Recomendó “intimar” a la empresa en cuestión a “presentar solicitud de autorización de desagüe ante ese ministerio en un plazo máximo de dos meses” y a plantear en un plazo de 10 días “medidas transitorias de contingencia para evitar vertidos a la referida cañada hasta tanto cuente con la autorización correspondiente”.
Pedido de informes
Basándose en una de las denuncias realizadas por los vecinos de Caraguatá, el diputado de Cabildo Abierto, Rafael Menéndez, solicitó en un pedido de informes enviado al Ministerio de Ambiente conocer el protocolo establecido por esa secretaría de Estado en este tipo de situaciones, si concurrió personal al lugar supuestamente afectado a fin de observar lo expresado en la denuncia y cuáles fueron las constataciones.

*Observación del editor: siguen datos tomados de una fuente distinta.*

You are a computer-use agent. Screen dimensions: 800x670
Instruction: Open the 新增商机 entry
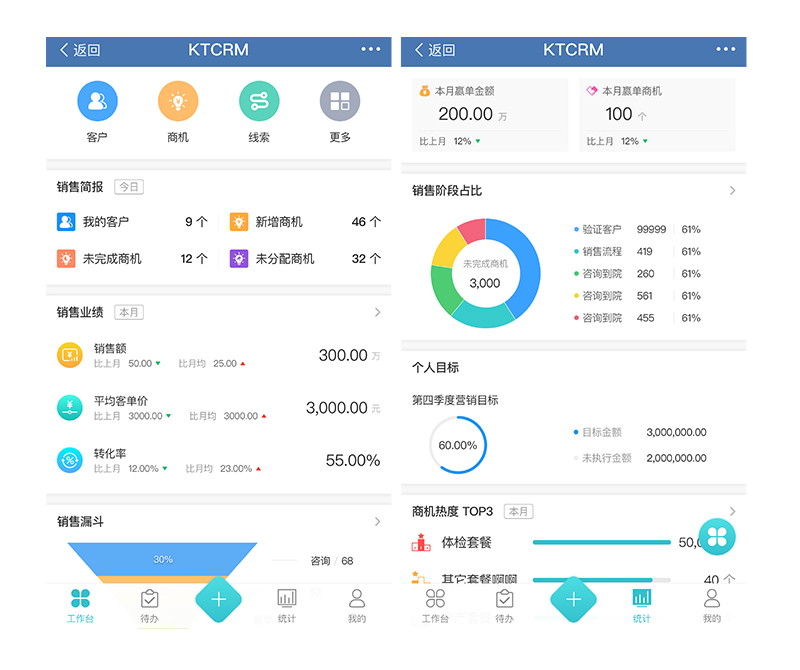click(x=278, y=222)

Si se efectuó la toma de muestras de agua, suelo, peces muertos u otras especies afectadas en los cursos de agua y si se remitieron las muestras a laboratorio para su procesamiento fueron otras de las consultas.
Pidió además información sobre las medidas correctivas impuestas a fin de eliminar la eventual fuente contaminante y si se puso en conocimiento al Ministerio de Ganadería de la denuncia en cuestión.